El Gobierno, con el dinero de todos, aportó cantidades ingentes de recursos a los bancos para prevenir la quiebra inminente del sistema financiero. Un ejemplo ilustrativo del trato injusto fue el que protagonizó el presidente del Banco de Bilbao Vizcaya, Francisco González, que, entre salario, retribución variable y fondo de pensiones se embolsó en 2008 la cantidad de 9.000.000 de euros por más que su banco viese recortados sus beneficios y el dividendo.

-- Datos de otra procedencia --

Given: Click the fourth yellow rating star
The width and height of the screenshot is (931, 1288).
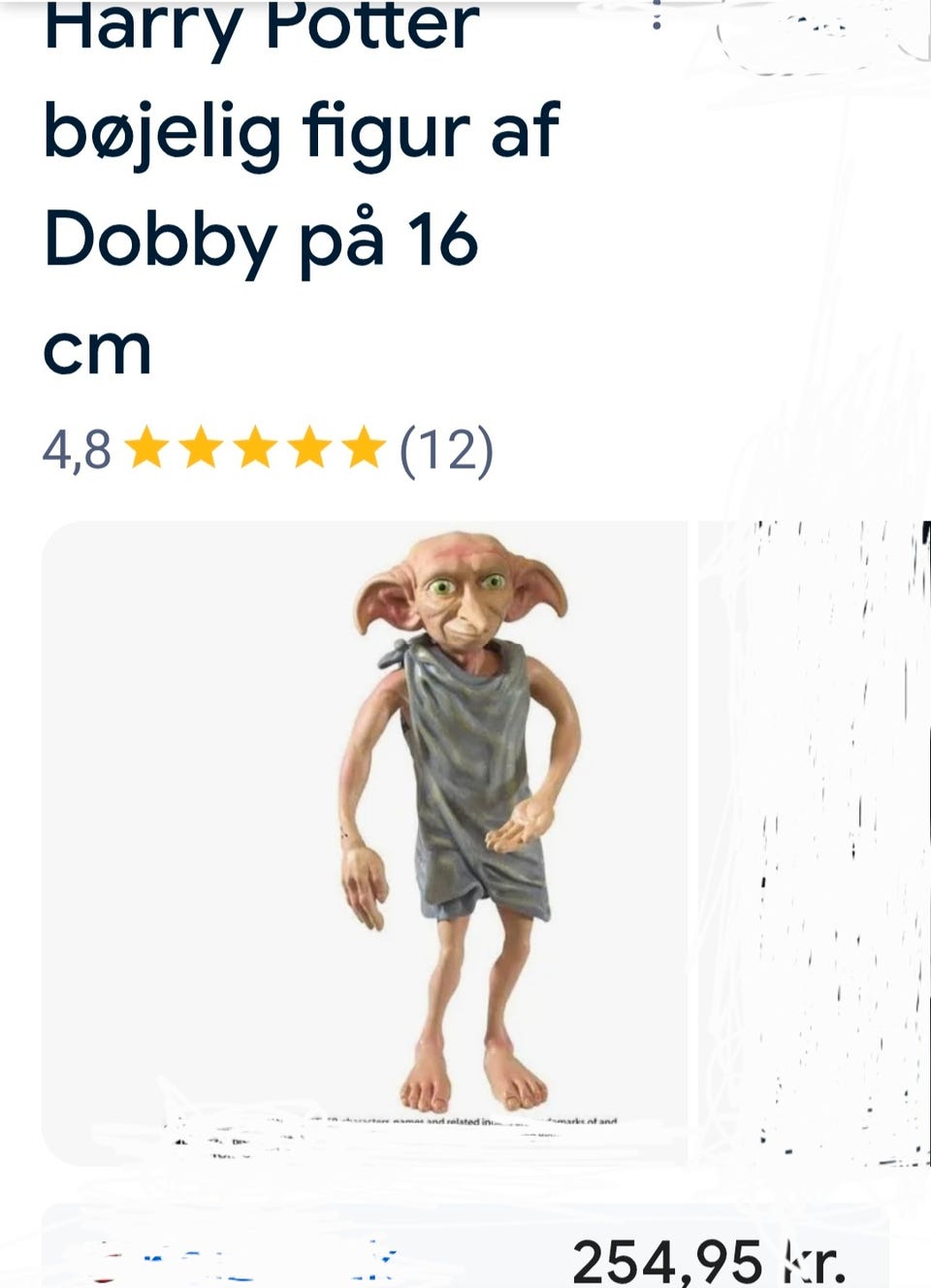Looking at the screenshot, I should pyautogui.click(x=310, y=450).
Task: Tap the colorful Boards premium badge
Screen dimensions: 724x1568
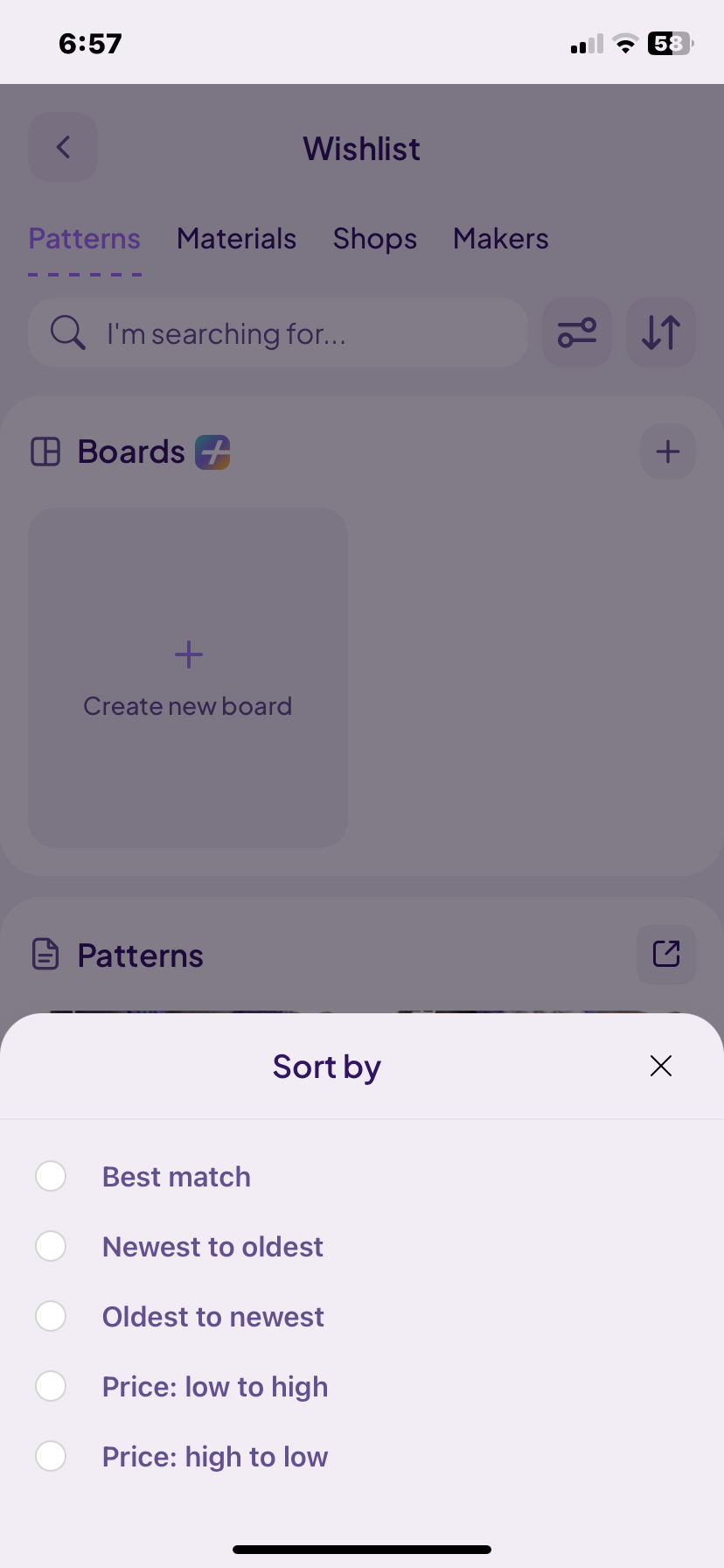Action: click(212, 452)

También se favorecieron de las circunstancias algunos promotores inmobiliarios que acumularon enormes ganancias en los años de vacas gordas, gracias en ocasiones a escandalosos “pelotazos” urbanísticos, compartidos con corporaciones municipales corruptas. Otros que también hicieron su agosto por el “boom” inmobiliario fueron los notarios, registradores y arquitectos merced al privilegiado “status” monopolístico de sus profesiones.
Se puede decir que con excepción de las personas antes citadas que salieron airosas del desastre, toda la población en mayor o menor medida se vio perjudicada. Se podría afirmar que nunca tan pocos arruinaron a tantos. Tomando la terminología del economista italiano Cipolla, los primeros serían clasificados como “estúpidos bandidos” (los estúpidos que hacen daño a los demás en beneficio propio).
Entre los perdedores son dignos de mención, en primer lugar, los millones de parados que, al perder su empleo, quedaron sin su única fuente de ingresos y de repente se vieron sumidos en la pobreza.
Otros perjudicados fueron los accionistas que vieron como sus inversiones mobiliarias se volatilizaron, aunque más tarde se recuperaron en parte. En general, toda la población sufrió las consecuencias de la crisis, entre otras razones, porque de los bolsillos de de los contribuyentes salieron las sumas multimillonarias que el Gobierno facilitó a los bancos para recuperar su liquidez y solvencia, y en definitiva, para evitar el colapso del sistema crediticio y productivo.
El menor poder adquisitivo de la gente y el temor al futuro redujeron drásticamente el consumo, lo que se tradujo en la recesión, que a su vez ocasionó el cierre de miles de empresas, con el consiguiente despido de sus trabajadores.